Last edited by Delta Bay; 04-23-2014 at 10:36 AM.
A little update from a post I wrote in another thread.
I installed a package on April 5th. Through a period of about six days and finally a lengthy thread on here with the help of many... we determined the hive to be queenless. On April 16th we installed the replacement queen in the afternoon. She was hanged from a top bar with a decent amount of candy to be chewed through. The following morning it was sunny and my brother noticed that the bees were bringing in pollen (this is something they did not do at all before hanging the queen). We went back in four days later and the bees had started two combs, they were not visible from the observation window at all. When we pulled one out we saw the queen, some stored pollen, and eggs. The weather has been rough here in eastern Iowa, still dropping down to 35 at night. We had a heating pad on the syrup to keep it in the temperatures at which they can take it. We removed it about a week ago... and put it back on tonight. The lows will be dropping into the 30s the next four nights and highs MAYBE in the mid-50s.
Our bees are at a crucial time. I sneaked a peak at them today as they should be capping brood. I saw several capped cells. There were several larva very near being ready to be capped. My calculations put emergence day of the first brood to be May 8th or 9th. Possibly as early as May 6th or 7th depending on when the queen was actually released and started laying. That's 34-35 days since the package was installed. The hive still has a good number of bees, but their numbers are noticeably lower at this point. I don't even know if it's possible for them to make it at this point. But my only hope is that it's not uncommon for a new queen to take two weeks to start laying, and theoretically those hives and still survive.

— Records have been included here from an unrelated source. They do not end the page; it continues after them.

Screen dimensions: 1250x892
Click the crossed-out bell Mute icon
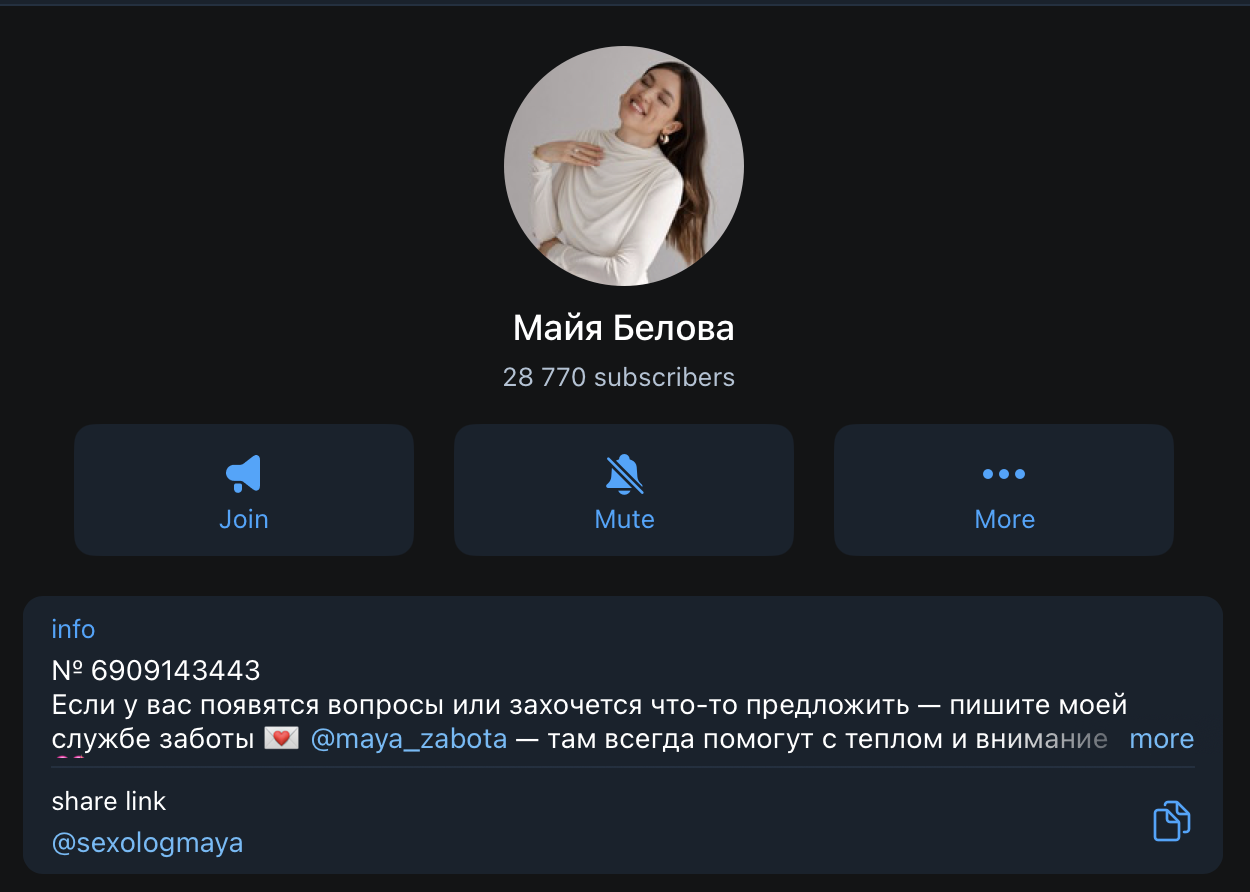click(624, 474)
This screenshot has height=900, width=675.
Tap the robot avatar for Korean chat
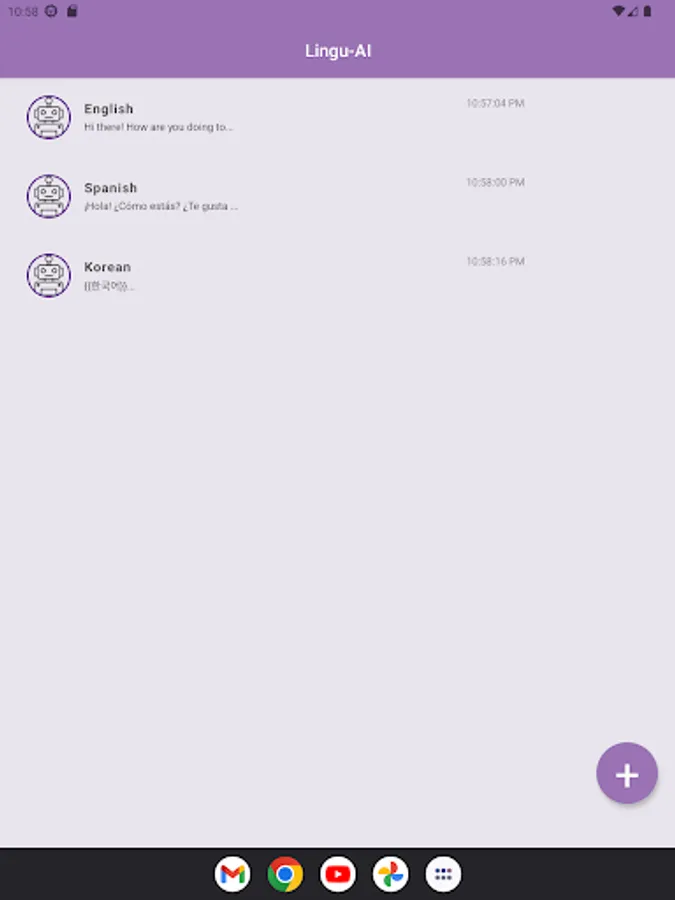click(x=49, y=276)
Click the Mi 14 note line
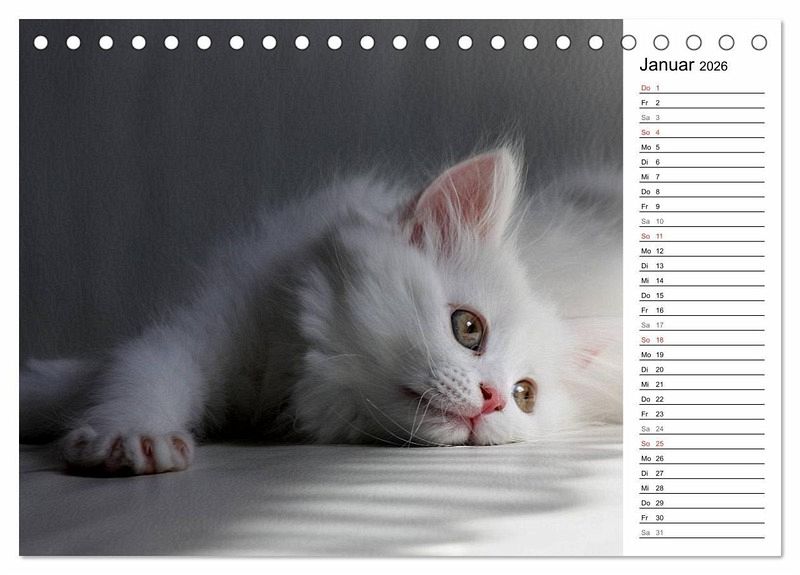Viewport: 800px width, 575px height. coord(701,281)
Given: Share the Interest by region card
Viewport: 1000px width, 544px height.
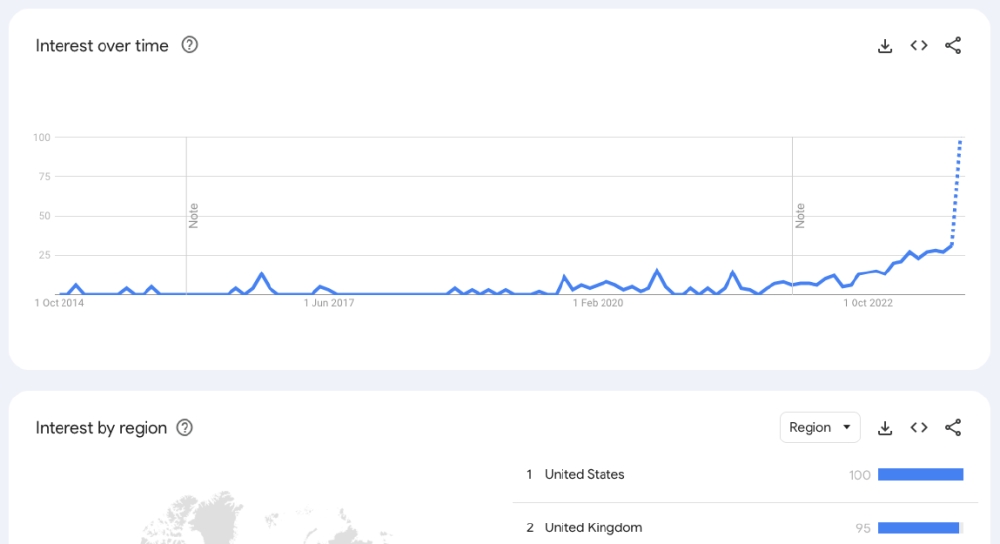Looking at the screenshot, I should 953,428.
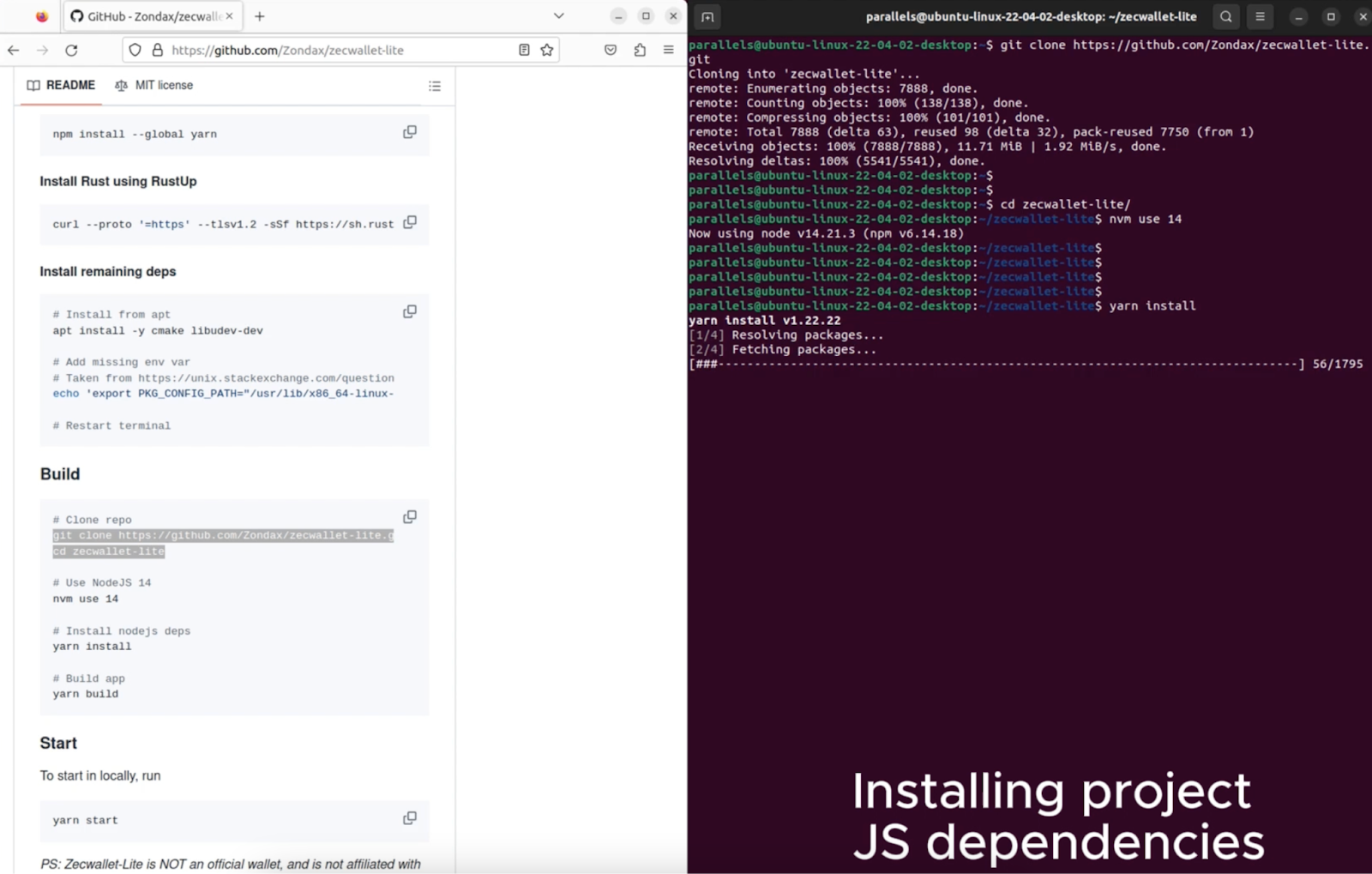Open terminal search
The height and width of the screenshot is (874, 1372).
[x=1226, y=16]
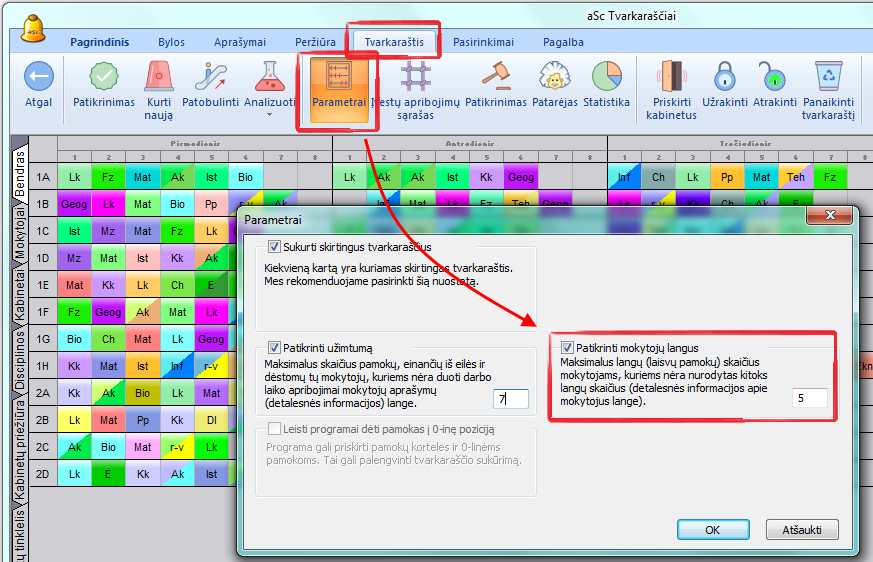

I noticed what looked like a couple of "drone cell" caps. Would a queen lay a few drones in this situation? It seems like a waste of a valuable open cell. Or is this somewhat common for a new queen? The other possibility I thought of was that the comb isn't built to full width and they're putting a bit of a dome on it to account for too shallow of a cell?
There's quite a bit of big larva and a few at various stages.
Last edited by jwcarlson; 04-29-2014 at 09:16 PM.
I wouldn't worry if it is only a small patch of drones. It sounds like you are back on track. Now you need the weather to cooperate.
When I got the first big batch of brood in the spring I had two drone cells in there. At the same time I expanded the nest with a new bar. They drew it out as drone comb and filled it up.